What needs to be done:
Transcribe the records verbatim, from the line containing "The image size is (678, 540)." through the line containing "click(270, 122)", including both of those lines.

Word and item position data:
###

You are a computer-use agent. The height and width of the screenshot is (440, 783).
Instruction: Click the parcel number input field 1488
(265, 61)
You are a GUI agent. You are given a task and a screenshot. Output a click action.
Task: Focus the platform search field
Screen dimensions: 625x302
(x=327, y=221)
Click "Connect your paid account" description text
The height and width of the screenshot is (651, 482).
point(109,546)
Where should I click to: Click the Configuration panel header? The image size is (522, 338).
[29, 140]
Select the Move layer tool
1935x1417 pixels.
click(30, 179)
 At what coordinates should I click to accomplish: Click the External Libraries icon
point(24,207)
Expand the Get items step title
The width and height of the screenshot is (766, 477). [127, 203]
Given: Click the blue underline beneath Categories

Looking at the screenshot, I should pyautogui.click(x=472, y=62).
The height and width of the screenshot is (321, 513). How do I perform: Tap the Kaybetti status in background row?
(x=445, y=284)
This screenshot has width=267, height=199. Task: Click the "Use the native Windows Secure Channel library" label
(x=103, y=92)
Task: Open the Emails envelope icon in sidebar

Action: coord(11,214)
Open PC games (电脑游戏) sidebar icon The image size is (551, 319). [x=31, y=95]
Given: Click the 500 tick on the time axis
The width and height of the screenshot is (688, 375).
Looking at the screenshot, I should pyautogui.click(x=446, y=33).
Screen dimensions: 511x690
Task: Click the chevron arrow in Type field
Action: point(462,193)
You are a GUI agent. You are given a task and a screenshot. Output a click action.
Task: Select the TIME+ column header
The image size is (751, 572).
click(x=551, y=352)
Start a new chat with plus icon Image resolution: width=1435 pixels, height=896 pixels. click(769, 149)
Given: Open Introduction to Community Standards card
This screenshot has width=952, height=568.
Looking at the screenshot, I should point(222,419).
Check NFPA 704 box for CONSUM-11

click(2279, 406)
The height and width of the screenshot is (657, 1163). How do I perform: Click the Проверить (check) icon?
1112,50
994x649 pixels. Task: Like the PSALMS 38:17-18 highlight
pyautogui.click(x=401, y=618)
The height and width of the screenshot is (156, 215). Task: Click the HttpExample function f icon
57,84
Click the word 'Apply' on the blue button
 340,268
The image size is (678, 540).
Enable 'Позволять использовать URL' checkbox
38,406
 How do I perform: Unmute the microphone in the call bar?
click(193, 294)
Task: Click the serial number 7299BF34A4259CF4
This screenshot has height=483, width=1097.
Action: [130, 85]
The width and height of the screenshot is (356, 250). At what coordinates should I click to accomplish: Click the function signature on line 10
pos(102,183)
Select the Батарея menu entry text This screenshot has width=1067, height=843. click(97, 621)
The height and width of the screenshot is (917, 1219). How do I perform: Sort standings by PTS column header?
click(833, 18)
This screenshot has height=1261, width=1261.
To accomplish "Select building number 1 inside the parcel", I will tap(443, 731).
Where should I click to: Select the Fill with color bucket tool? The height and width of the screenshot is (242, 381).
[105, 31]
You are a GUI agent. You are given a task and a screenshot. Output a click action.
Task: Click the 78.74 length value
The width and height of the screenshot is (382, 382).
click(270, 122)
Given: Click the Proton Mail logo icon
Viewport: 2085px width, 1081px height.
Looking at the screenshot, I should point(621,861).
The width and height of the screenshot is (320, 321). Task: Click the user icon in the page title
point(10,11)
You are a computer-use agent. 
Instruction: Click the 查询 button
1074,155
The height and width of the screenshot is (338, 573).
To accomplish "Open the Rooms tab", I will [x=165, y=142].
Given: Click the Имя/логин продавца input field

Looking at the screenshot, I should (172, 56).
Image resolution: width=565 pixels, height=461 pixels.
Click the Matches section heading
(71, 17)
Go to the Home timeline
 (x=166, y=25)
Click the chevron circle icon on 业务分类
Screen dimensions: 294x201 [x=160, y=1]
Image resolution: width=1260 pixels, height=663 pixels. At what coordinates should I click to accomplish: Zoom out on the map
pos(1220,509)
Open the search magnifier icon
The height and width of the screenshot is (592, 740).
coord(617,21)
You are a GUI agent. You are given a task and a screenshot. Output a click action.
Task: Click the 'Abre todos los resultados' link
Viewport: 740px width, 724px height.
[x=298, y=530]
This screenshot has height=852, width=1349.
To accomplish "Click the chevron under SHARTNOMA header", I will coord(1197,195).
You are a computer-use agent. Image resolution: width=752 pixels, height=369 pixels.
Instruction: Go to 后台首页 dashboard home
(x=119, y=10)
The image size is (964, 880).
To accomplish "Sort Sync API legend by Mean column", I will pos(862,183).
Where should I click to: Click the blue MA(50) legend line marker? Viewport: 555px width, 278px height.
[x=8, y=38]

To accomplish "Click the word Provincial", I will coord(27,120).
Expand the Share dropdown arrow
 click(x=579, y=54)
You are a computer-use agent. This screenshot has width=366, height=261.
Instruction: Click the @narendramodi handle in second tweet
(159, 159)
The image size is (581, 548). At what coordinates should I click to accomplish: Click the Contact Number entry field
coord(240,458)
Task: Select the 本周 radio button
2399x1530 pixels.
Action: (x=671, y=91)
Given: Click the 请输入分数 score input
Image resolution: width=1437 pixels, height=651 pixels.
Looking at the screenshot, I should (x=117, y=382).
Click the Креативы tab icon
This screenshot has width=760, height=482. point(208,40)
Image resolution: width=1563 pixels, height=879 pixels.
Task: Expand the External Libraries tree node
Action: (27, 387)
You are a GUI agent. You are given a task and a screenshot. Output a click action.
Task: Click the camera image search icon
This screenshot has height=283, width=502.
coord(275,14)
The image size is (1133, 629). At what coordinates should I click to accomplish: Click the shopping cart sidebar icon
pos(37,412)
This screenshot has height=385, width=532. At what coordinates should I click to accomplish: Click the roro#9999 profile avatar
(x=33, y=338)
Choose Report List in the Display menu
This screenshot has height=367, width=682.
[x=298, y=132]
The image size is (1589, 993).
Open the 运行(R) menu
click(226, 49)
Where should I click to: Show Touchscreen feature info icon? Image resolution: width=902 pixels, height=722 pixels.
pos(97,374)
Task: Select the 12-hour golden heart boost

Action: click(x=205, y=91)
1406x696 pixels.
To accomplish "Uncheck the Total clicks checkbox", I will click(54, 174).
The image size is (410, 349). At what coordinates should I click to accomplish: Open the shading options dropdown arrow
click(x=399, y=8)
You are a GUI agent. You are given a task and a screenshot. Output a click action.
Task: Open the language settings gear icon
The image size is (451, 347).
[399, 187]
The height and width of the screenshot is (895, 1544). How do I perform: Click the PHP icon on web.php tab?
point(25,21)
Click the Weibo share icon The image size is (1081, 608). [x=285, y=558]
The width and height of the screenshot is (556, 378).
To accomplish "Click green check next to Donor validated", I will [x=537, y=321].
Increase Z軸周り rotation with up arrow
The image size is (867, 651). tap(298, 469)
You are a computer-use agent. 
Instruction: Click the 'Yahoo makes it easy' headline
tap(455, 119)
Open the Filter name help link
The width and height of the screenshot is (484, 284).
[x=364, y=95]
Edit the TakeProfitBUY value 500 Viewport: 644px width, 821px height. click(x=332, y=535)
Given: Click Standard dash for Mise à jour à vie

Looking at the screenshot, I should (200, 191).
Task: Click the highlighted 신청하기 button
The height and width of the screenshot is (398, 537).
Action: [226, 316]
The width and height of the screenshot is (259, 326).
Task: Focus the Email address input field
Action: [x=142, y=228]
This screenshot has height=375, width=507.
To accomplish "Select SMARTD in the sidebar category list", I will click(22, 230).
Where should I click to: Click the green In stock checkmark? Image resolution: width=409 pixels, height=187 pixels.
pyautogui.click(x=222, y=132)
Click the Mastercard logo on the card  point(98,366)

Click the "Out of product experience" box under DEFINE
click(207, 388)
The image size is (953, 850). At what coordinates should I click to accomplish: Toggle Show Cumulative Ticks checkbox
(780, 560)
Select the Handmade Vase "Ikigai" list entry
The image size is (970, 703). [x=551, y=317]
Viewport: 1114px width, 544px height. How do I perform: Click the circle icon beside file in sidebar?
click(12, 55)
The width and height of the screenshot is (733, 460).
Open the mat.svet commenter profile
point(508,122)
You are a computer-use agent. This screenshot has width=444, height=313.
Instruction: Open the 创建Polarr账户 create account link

###

Solution:
The image size is (678, 540).
Enable 'Позволять использовать URL' checkbox
38,406
 How do I perform: Unmute the microphone in the call bar?
click(193, 294)
Task: Click the serial number 7299BF34A4259CF4
This screenshot has height=483, width=1097.
Action: [130, 85]
The width and height of the screenshot is (356, 250). At what coordinates should I click to accomplish: Click the function signature on line 10
pos(102,183)
Select the Батарея menu entry text This screenshot has width=1067, height=843. click(97, 621)
The height and width of the screenshot is (917, 1219). How do I perform: Sort standings by PTS column header?
click(833, 18)
This screenshot has height=1261, width=1261.
To accomplish "Select building number 1 inside the parcel", I will tap(443, 731).
Where should I click to: Select the Fill with color bucket tool? The height and width of the screenshot is (242, 381).
[105, 31]
You are a GUI agent. You are given a task and a screenshot. Output a click action.
Task: Click the 78.74 length value
The width and height of the screenshot is (382, 382).
click(270, 122)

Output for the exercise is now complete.